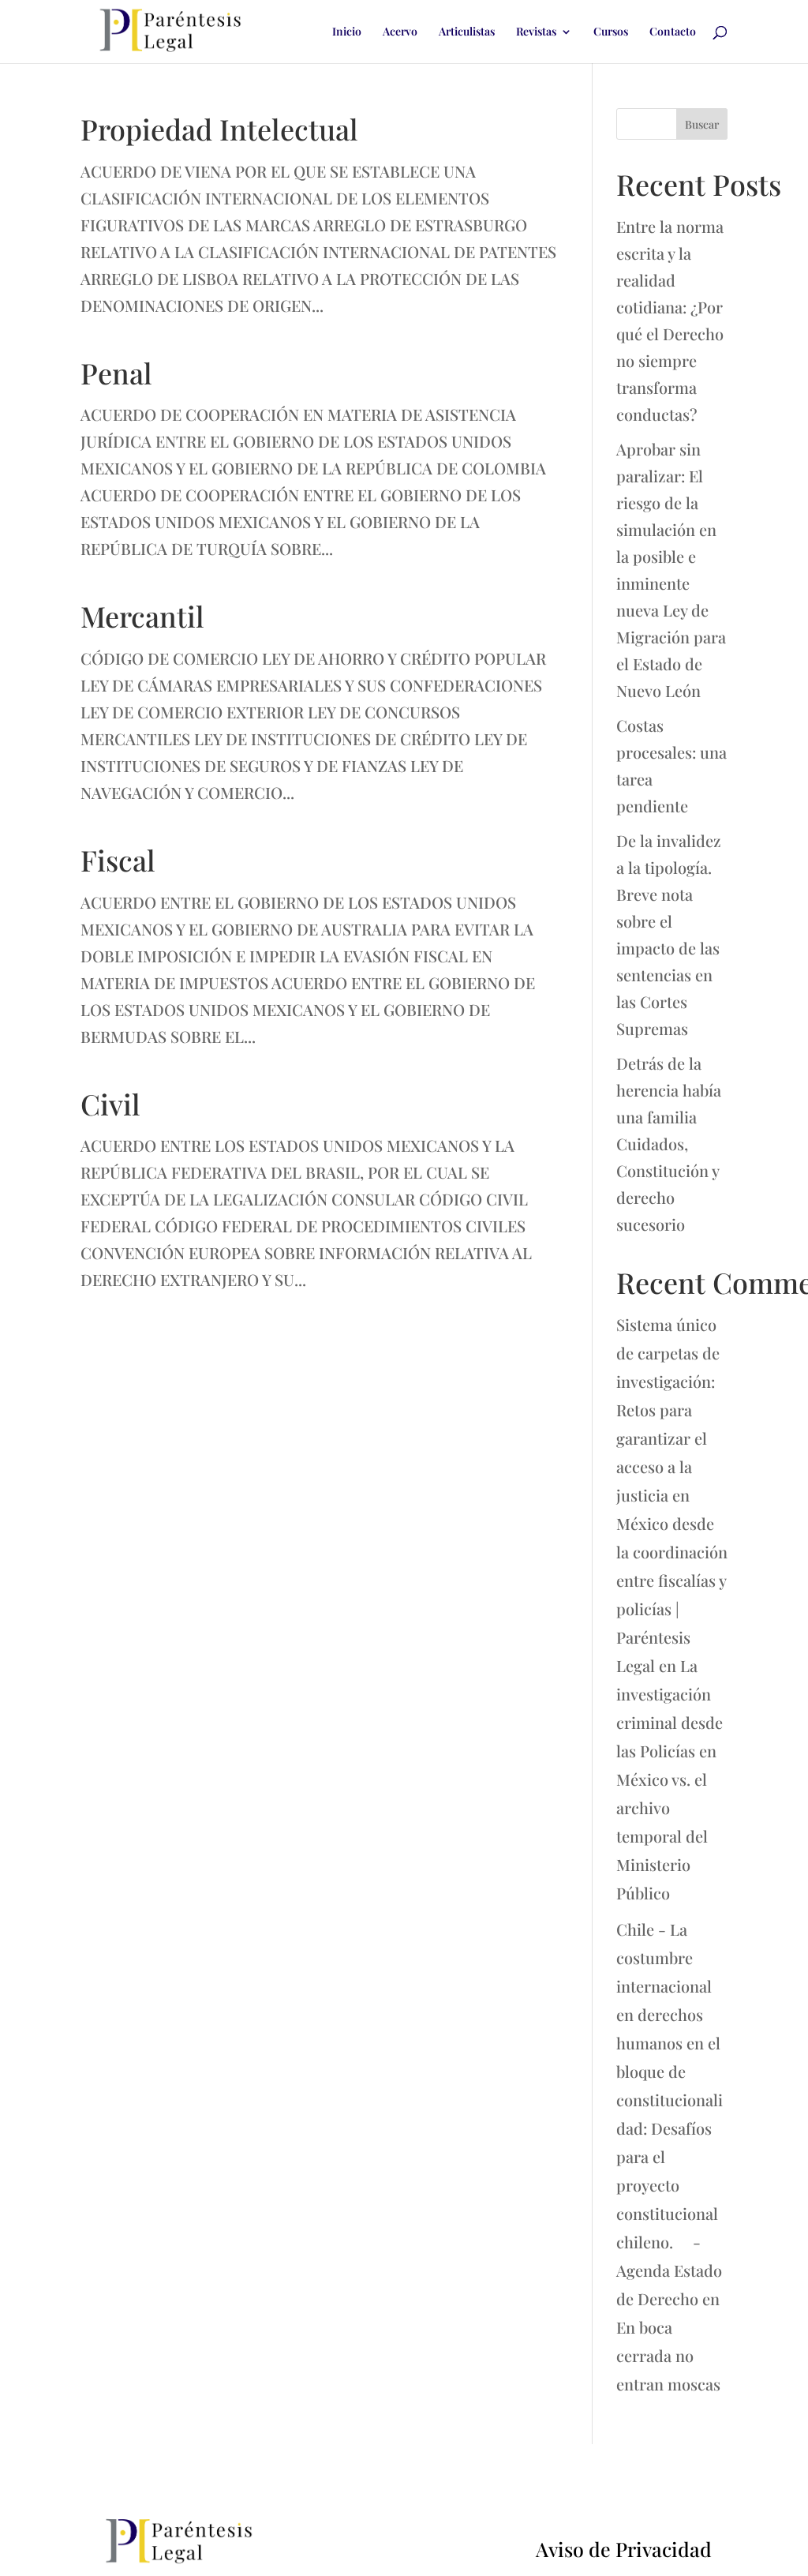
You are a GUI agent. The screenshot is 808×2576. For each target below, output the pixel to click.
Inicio (346, 32)
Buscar (702, 124)
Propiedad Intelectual (219, 129)
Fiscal (117, 860)
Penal (116, 373)
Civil (110, 1104)
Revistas (536, 32)
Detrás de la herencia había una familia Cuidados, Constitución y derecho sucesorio (668, 1143)
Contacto (672, 32)
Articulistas (467, 32)
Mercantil (142, 616)
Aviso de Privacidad (624, 2549)
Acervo (400, 32)
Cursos (610, 32)
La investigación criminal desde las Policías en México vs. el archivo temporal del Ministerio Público (669, 1779)
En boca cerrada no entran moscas (668, 2355)
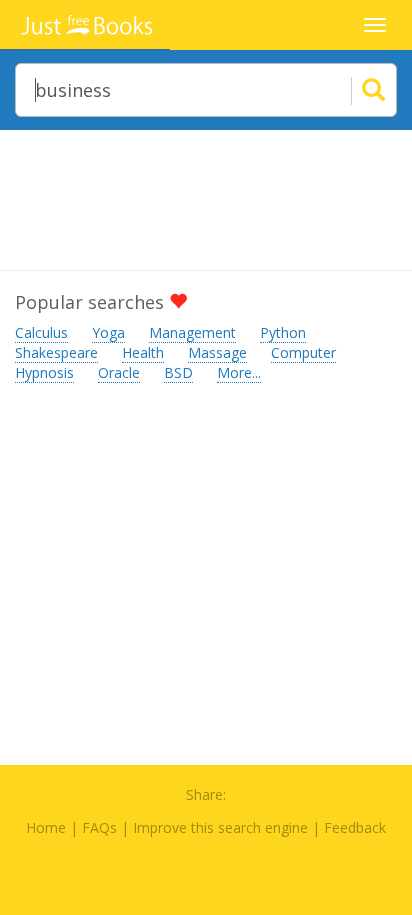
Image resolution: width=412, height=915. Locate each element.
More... (239, 372)
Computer (303, 352)
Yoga (108, 332)
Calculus (41, 332)
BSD (178, 372)
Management (192, 332)
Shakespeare (56, 352)
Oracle (119, 372)
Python (283, 332)
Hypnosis (44, 372)
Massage (217, 352)
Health (143, 352)
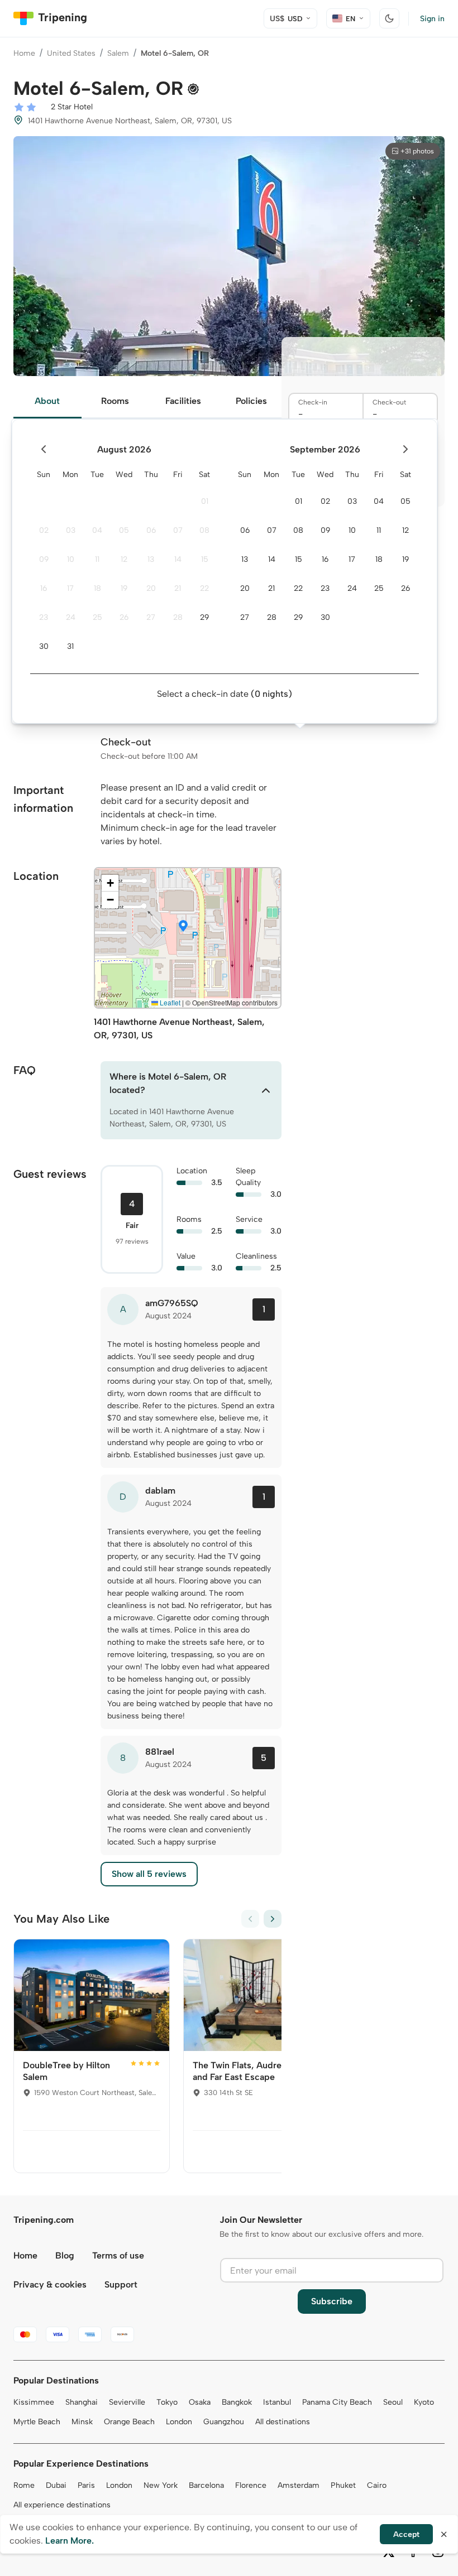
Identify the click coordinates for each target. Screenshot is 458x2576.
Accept (406, 2534)
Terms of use (118, 2255)
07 (178, 530)
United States (71, 53)
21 (177, 588)
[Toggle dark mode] (389, 18)
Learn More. (69, 2540)
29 (204, 617)
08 (204, 530)
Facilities (183, 401)
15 (204, 559)
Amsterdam (298, 2485)
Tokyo (167, 2402)
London (179, 2421)
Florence (250, 2485)
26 (124, 617)
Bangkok (237, 2402)
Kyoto (424, 2402)
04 (97, 530)
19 (124, 588)
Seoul (393, 2402)
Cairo (377, 2485)
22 (204, 588)
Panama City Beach (337, 2402)
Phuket (343, 2485)
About (47, 401)
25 (97, 617)
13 (150, 559)
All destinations (282, 2421)
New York (161, 2485)
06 (151, 530)
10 (70, 559)
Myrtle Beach (36, 2421)
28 (178, 617)
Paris (86, 2485)
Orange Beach (129, 2421)
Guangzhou (223, 2421)
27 (150, 617)
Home (24, 53)
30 (44, 646)
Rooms (115, 401)
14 (178, 559)
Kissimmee (33, 2402)
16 (43, 588)
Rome (24, 2485)
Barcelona (206, 2485)
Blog (64, 2255)
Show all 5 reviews (149, 1874)
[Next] (273, 1919)
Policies (251, 401)
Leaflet (169, 1002)
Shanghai (81, 2402)
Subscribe (331, 2301)
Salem (118, 53)
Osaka (200, 2402)
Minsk (82, 2421)
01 (204, 501)
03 (70, 530)
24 (70, 617)
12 (124, 559)
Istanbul (277, 2402)
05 (124, 530)
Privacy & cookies (50, 2284)
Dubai (56, 2485)
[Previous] (250, 1919)
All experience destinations (62, 2505)
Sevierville (127, 2402)
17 (70, 588)
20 (151, 588)
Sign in (432, 18)
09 (44, 559)
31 (70, 646)
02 (44, 530)
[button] (183, 926)
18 (97, 588)
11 (97, 559)
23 (43, 617)
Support (120, 2284)
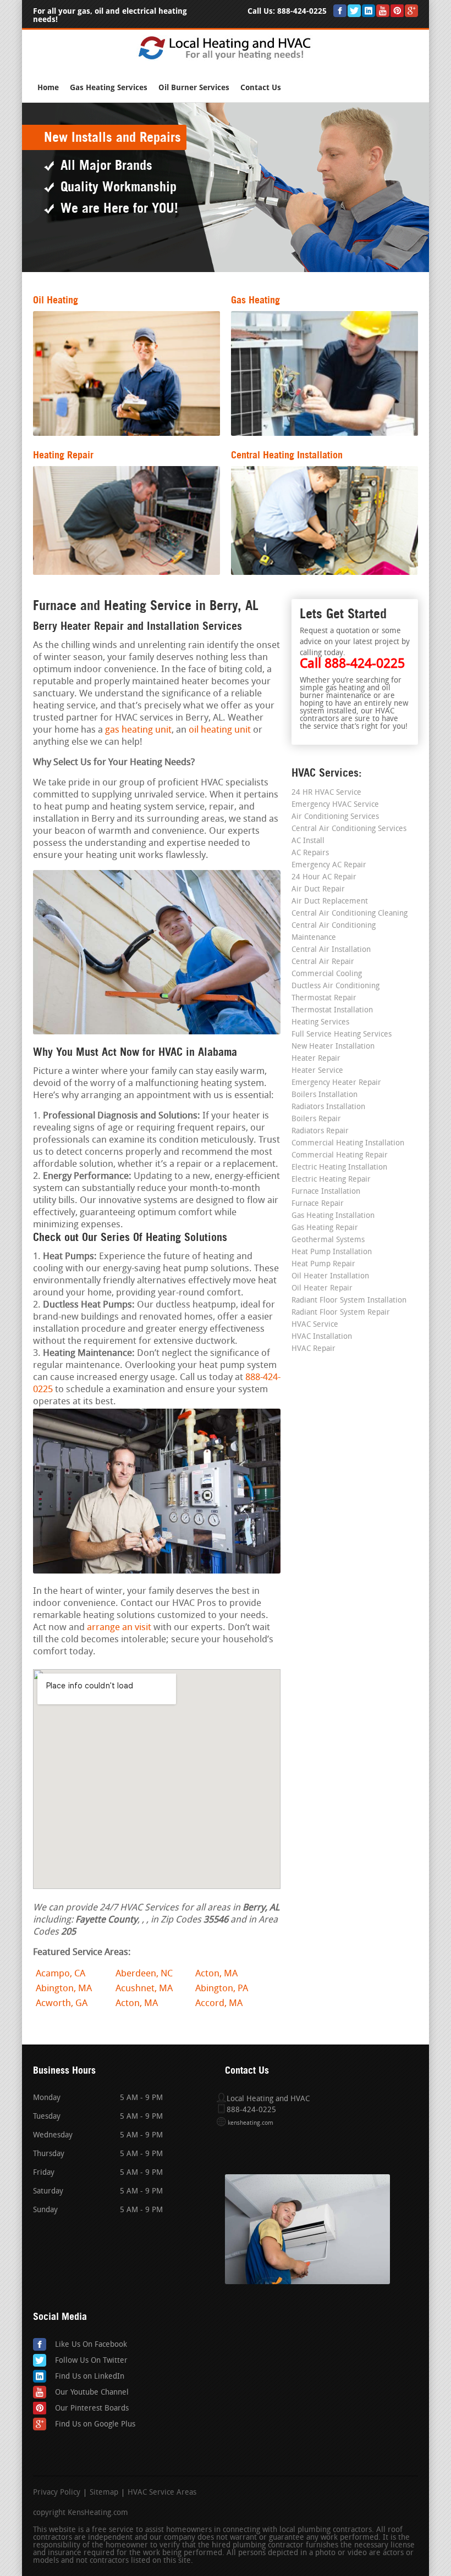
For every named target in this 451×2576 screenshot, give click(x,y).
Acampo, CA (60, 1974)
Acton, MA (216, 1974)
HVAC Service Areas (162, 2493)
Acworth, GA (61, 2003)
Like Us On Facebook (91, 2345)
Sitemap (104, 2493)
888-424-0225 (302, 11)
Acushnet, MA (144, 1988)
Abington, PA (221, 1988)
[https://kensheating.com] (225, 58)
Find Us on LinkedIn (89, 2377)
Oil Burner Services (193, 88)
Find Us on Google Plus (95, 2424)
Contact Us (260, 88)
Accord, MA (219, 2003)
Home (48, 88)
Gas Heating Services (108, 88)
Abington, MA (64, 1988)
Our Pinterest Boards (92, 2409)
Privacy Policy (56, 2493)
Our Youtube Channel (92, 2393)
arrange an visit (119, 1627)
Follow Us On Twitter (91, 2361)
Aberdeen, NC (144, 1974)
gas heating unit (138, 730)
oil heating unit (220, 730)
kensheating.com (250, 2123)
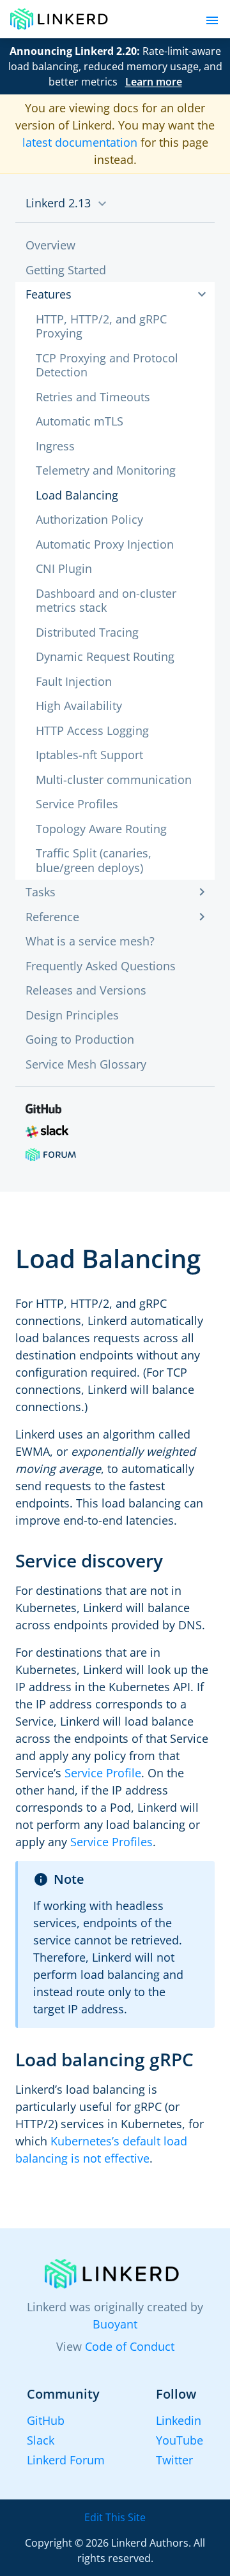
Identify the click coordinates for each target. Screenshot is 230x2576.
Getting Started (66, 270)
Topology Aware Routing (101, 828)
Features (49, 294)
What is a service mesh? (90, 941)
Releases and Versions (86, 990)
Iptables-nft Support (89, 754)
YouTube (179, 2440)
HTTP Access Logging (92, 730)
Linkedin (178, 2420)
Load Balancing (77, 495)
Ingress (55, 446)
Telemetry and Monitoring (106, 470)
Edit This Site (115, 2517)
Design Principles (72, 1015)
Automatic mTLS (79, 421)
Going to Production (80, 1039)
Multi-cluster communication (114, 779)
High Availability (79, 705)
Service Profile (103, 1772)
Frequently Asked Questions (101, 965)
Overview (50, 245)
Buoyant (115, 2324)
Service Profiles (77, 803)
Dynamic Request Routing (105, 656)
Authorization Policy (89, 519)
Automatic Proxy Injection (105, 544)
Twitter (174, 2460)
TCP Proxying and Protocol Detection (107, 365)
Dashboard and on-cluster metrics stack (106, 601)
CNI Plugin (64, 568)
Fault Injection (74, 681)
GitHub (46, 2420)
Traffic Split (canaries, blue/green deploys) (93, 860)
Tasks (41, 891)
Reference (52, 916)
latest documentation (79, 142)
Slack (40, 2440)
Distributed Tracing (87, 632)
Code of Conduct (129, 2346)
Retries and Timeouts (93, 396)
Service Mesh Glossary (86, 1064)
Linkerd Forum (66, 2460)
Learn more (153, 82)
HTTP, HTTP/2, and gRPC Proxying (101, 326)
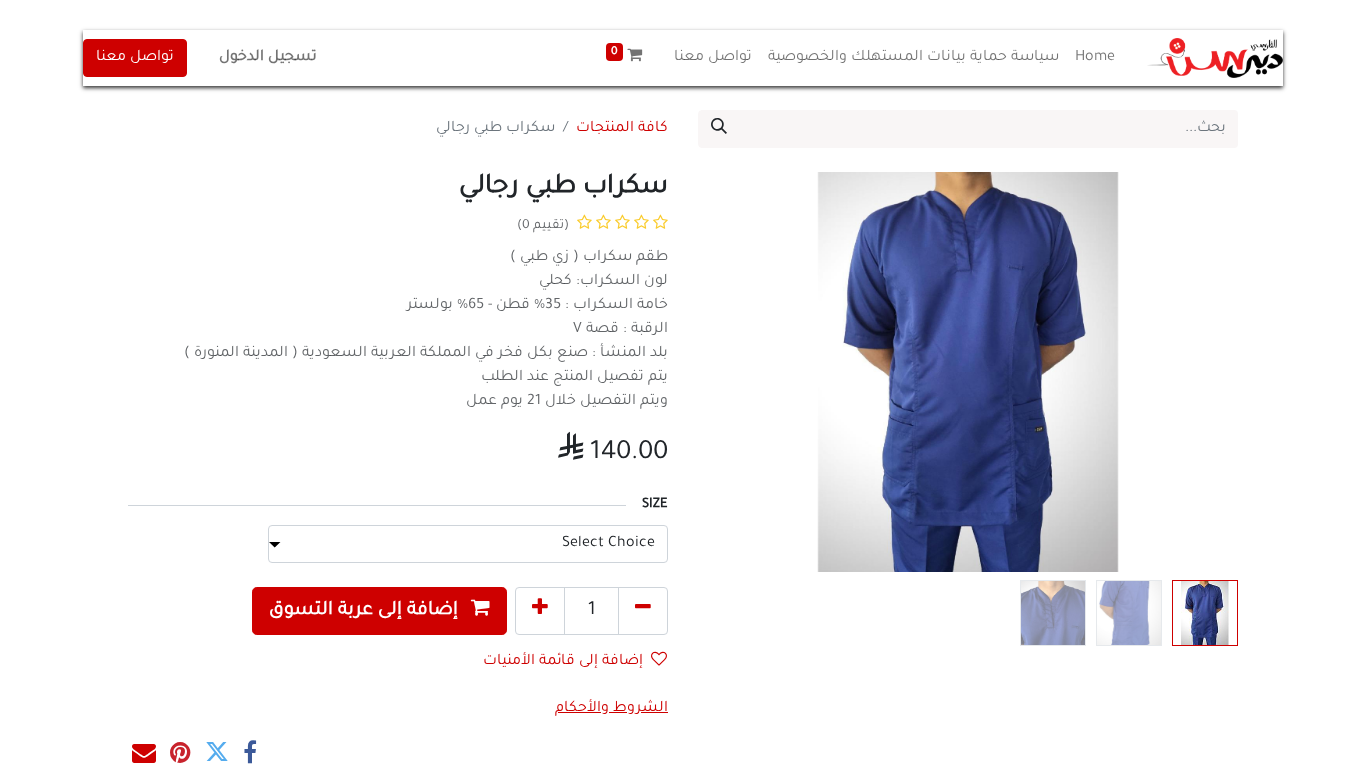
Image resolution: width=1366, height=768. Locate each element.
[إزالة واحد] (643, 611)
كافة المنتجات (622, 129)
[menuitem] (1095, 58)
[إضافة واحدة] (540, 611)
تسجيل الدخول (268, 58)
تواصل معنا (135, 58)
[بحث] (719, 129)
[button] (1197, 372)
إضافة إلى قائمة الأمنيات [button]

--------

**What you will do:**
Output the material above exactly as written and drop any images it holds.

**Response:**
You are a GUI agent. The screenshot is 808×2576. For each target below, output the pixel to click.
Inicio (346, 32)
Buscar (702, 124)
Propiedad Intelectual (219, 129)
Fiscal (117, 860)
Penal (116, 373)
Civil (110, 1104)
Revistas (536, 32)
Detrás de la herencia había una familia Cuidados, Constitución y derecho sucesorio (668, 1143)
Contacto (672, 32)
Articulistas (467, 32)
Mercantil (142, 616)
Aviso de Privacidad (624, 2549)
Acervo (400, 32)
Cursos (610, 32)
La investigación criminal desde las Policías en México vs. el archivo temporal del Ministerio Público (669, 1779)
En boca cerrada no entran moscas (668, 2355)
Image resolution: width=412, height=915. Locate each element.
More... (239, 372)
Computer (303, 352)
Yoga (108, 332)
Calculus (41, 332)
BSD (178, 372)
Management (192, 332)
Shakespeare (56, 352)
Oracle (119, 372)
Python (283, 332)
Hypnosis (44, 372)
Massage (217, 352)
Health (143, 352)
Identify the click coordinates for each target. Screenshot is 458x2576.
Accept (406, 2534)
Terms of use (118, 2255)
07 (178, 530)
United States (71, 53)
21 (177, 588)
[Toggle dark mode] (389, 18)
Learn More. (69, 2540)
29 (204, 617)
08 (204, 530)
Facilities (183, 401)
15 (204, 559)
Amsterdam (298, 2485)
Tokyo (167, 2402)
London (179, 2421)
Florence (250, 2485)
26 (124, 617)
Bangkok (237, 2402)
Kyoto (424, 2402)
04 (97, 530)
19 (124, 588)
Seoul (393, 2402)
Cairo (377, 2485)
22 (204, 588)
Panama City Beach (337, 2402)
Phuket (343, 2485)
About (47, 401)
25 (97, 617)
13 (150, 559)
All destinations (282, 2421)
New York (161, 2485)
06 (151, 530)
10 (70, 559)
Myrtle Beach (36, 2421)
28 (178, 617)
Paris (86, 2485)
Orange Beach (129, 2421)
Guangzhou (223, 2421)
27 (150, 617)
Home (24, 53)
30 (44, 646)
Rooms (115, 401)
14 (178, 559)
Kissimmee (33, 2402)
16 (43, 588)
Rome (24, 2485)
Barcelona (206, 2485)
Blog (64, 2255)
Show all 5 reviews (149, 1874)
[Next] (273, 1919)
Policies (251, 401)
Leaflet (169, 1002)
Shanghai (81, 2402)
Subscribe (331, 2301)
Salem (118, 53)
Osaka (200, 2402)
Minsk (82, 2421)
01 (204, 501)
03 (70, 530)
24 (70, 617)
12 (124, 559)
Istanbul (277, 2402)
05 (124, 530)
Privacy & cookies (50, 2284)
Dubai (56, 2485)
[Previous] (250, 1919)
All experience destinations (62, 2505)
Sevierville (127, 2402)
17 (70, 588)
20 (151, 588)
Sign in (432, 18)
09 (44, 559)
31 (70, 646)
02 (44, 530)
[button] (183, 926)
18 (97, 588)
11 (97, 559)
23 (43, 617)
Support (120, 2284)
For every named target in this 451×2576 screenshot, give click(x,y).
Acampo, CA (60, 1974)
Acton, MA (216, 1974)
HVAC Service Areas (162, 2493)
Acworth, GA (61, 2003)
Like Us On Facebook (91, 2345)
Sitemap (104, 2493)
888-424-0225 (302, 11)
Acushnet, MA (144, 1988)
Abington, PA (221, 1988)
[https://kensheating.com] (225, 58)
Find Us on LinkedIn (89, 2377)
Oil Burner Services (193, 88)
Find Us on Google Plus (95, 2424)
Contact Us (260, 88)
Accord, MA (219, 2003)
Home (48, 88)
Gas Heating Services (108, 88)
Abington, MA (64, 1988)
Our Pinterest Boards (92, 2409)
Privacy Policy (56, 2493)
Our Youtube Channel (92, 2393)
arrange an visit (119, 1627)
Follow Us On Twitter (91, 2361)
Aberdeen, NC (144, 1974)
gas heating unit (138, 730)
oil heating unit (220, 730)
kensheating.com (250, 2123)
Identify the click coordinates for each target. Screenshot is 230x2576.
Getting Started (66, 270)
Topology Aware Routing (101, 828)
Features (49, 294)
What is a service mesh? (90, 941)
Releases and Versions (86, 990)
Iptables-nft Support (89, 754)
YouTube (179, 2440)
HTTP Access Logging (92, 730)
Linkedin (178, 2420)
Load Balancing (77, 495)
Ingress (55, 446)
Telemetry and Monitoring (106, 470)
Edit This Site (115, 2517)
Design Principles (72, 1015)
Automatic mTLS (79, 421)
Going to Production (80, 1039)
Multi-cluster communication (114, 779)
High Availability (79, 705)
Service Profile (103, 1772)
Frequently Asked Questions (101, 965)
Overview (50, 245)
Buoyant (115, 2324)
Service Profiles (77, 803)
Dynamic Request Routing (105, 656)
Authorization Policy (89, 519)
Automatic Proxy Injection (105, 544)
Twitter (174, 2460)
TCP Proxying and Protocol Detection (107, 365)
Dashboard and on-cluster metrics stack (106, 601)
CNI Plugin (64, 568)
Fault Injection (74, 681)
GitHub (46, 2420)
Traffic Split (canaries, blue/green deploys) (93, 860)
Tasks (41, 891)
Reference (52, 916)
latest documentation (79, 142)
Slack (40, 2440)
Distributed Tracing (87, 632)
Code of Conduct (129, 2346)
Retries and Timeouts (93, 396)
Service Mesh Glossary (86, 1064)
Linkerd Forum (66, 2460)
Learn more (153, 82)
HTTP, HTTP/2, and gRPC Proxying (101, 326)
Image resolution: width=1366, height=768. Locate each element.
[إزالة واحد] (643, 611)
كافة المنتجات (622, 129)
[menuitem] (1095, 58)
[إضافة واحدة] (540, 611)
تسجيل الدخول (268, 58)
تواصل معنا (135, 58)
[بحث] (719, 129)
[button] (1197, 372)
إضافة إلى قائمة الأمنيات [button]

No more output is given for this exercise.